Ingredients:
- 2 lbs (900g) of Yukon Gold potatoes, peeled and cut into cubes
- 1/4 cup (60ml) of beef tallow
- 1 tsp (5g) of sea salt
- 1/2 tsp (2g) of freshly ground black pepper
- 1 tsp (5g) of garlic powder (optional)
- 1 tsp (5g) of fresh rosemary, chopped (optional)
Instructions:
- Peel and cube the Yukon Gold potatoes into even-sized pieces (about 1-inch cubes). Rinse in cold water to remove excess starch, then drain thoroughly.

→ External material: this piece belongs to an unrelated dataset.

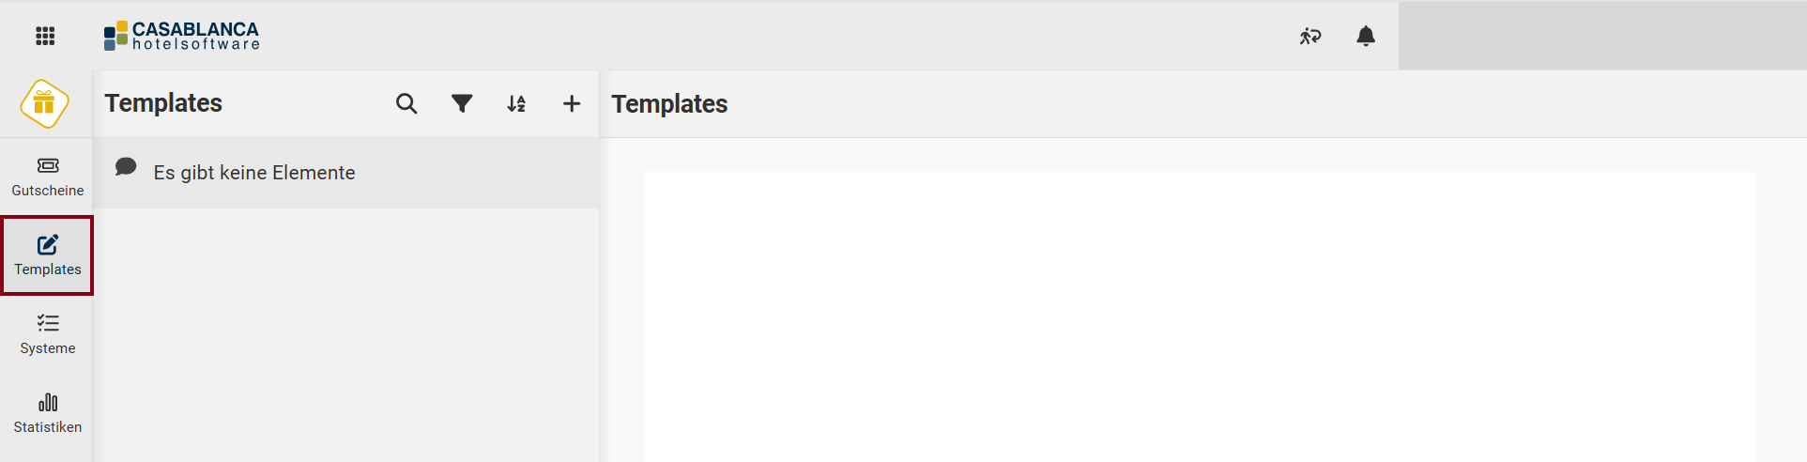Go to Gutscheine in the sidebar
1807x462 pixels.
47,177
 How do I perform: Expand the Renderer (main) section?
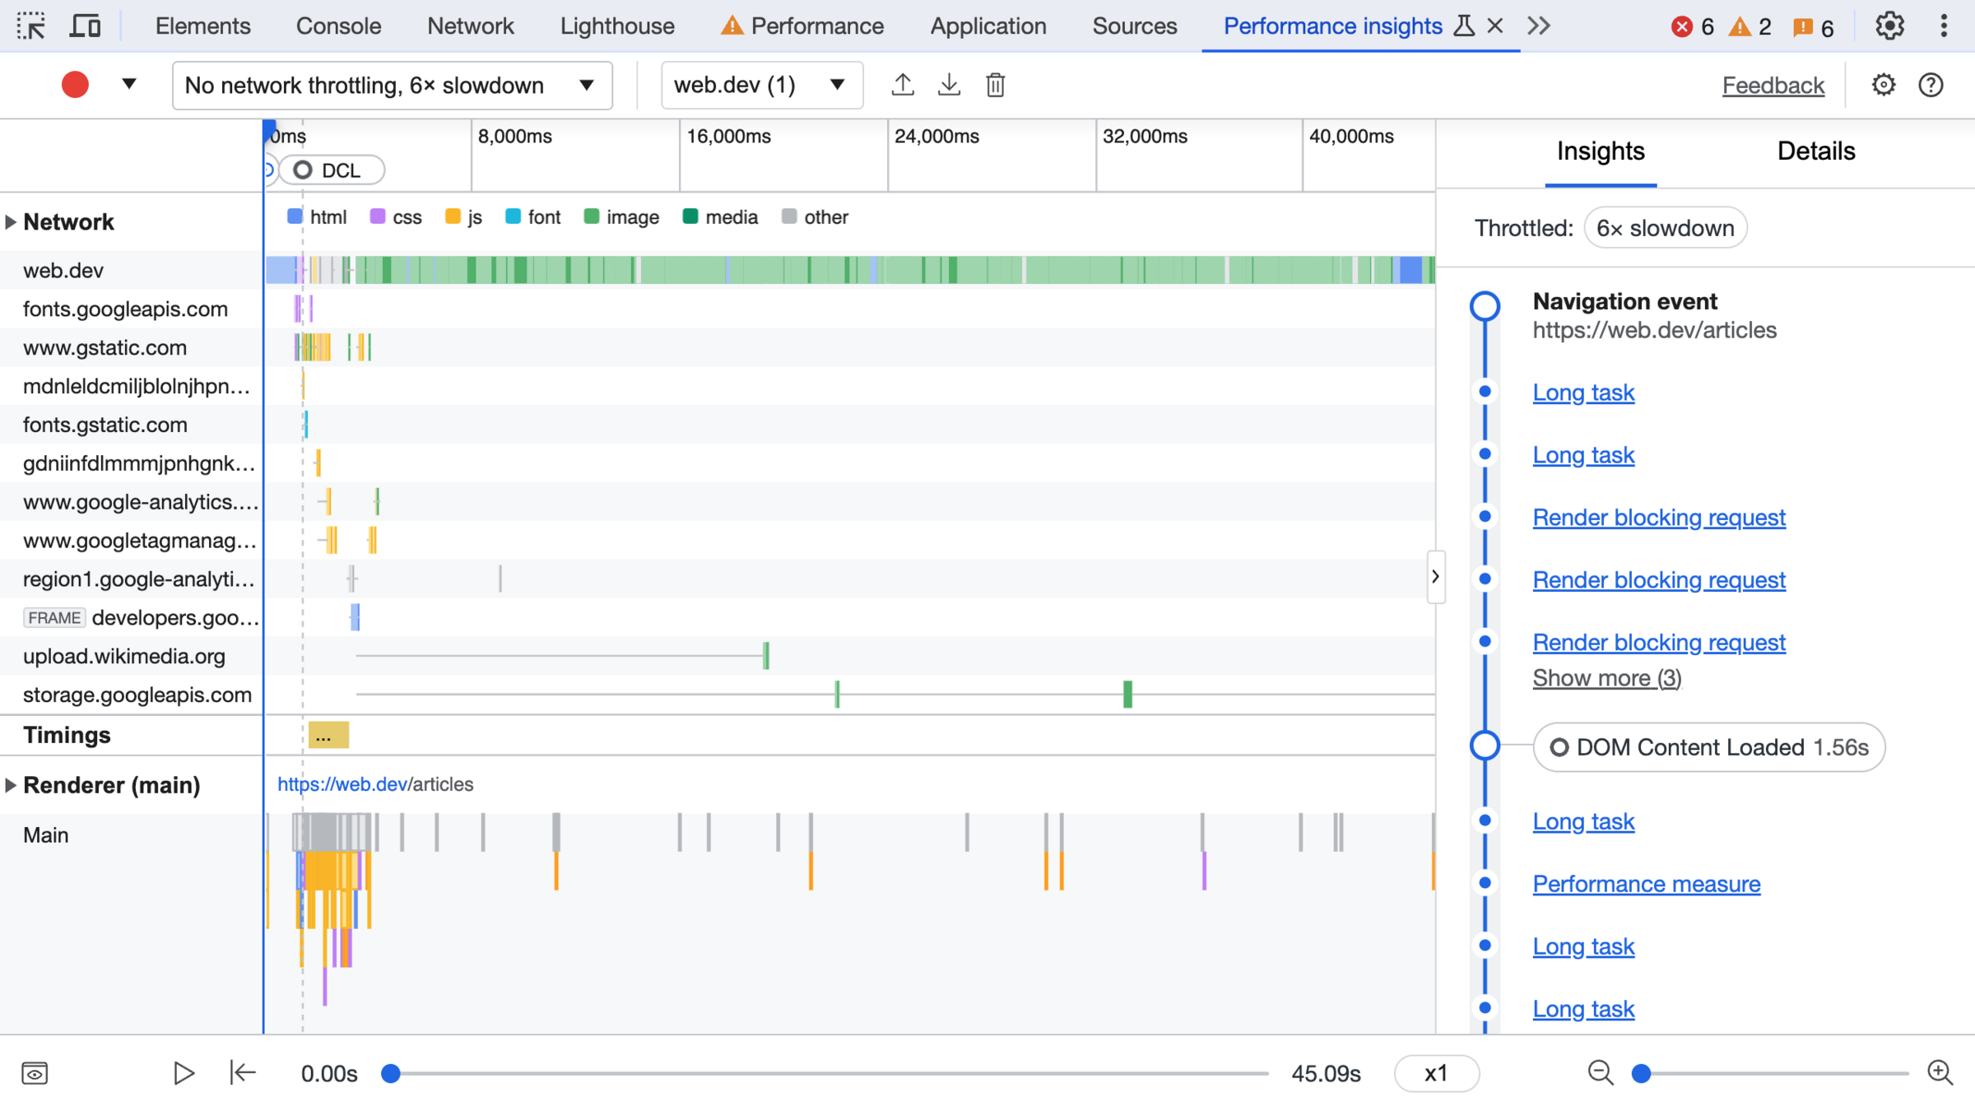pyautogui.click(x=11, y=785)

- In a medium pot, cover the cubed potatoes with cold water. Add a pinch of salt and bring to a boil; then reduce heat and simmer for 8-10 minutes until just tender. Drain and allow to steam dry for a few minutes.
- In a large skillet over medium heat, add beef tallow and allow it to melt until shimmering.
- Carefully add the parboiled potatoes to the skillet. Fry until they are golden and crispy, about 15 minutes, turning occasionally with tongs or a spatula. Season with salt, pepper, and optional garlic powder and rosemary in the last few minutes of frying.
- Once crispy, use a slotted spoon to transfer the potatoes onto a plate lined with paper towels to absorb excess fat. Serve hot, garnished with additional rosemary if desired.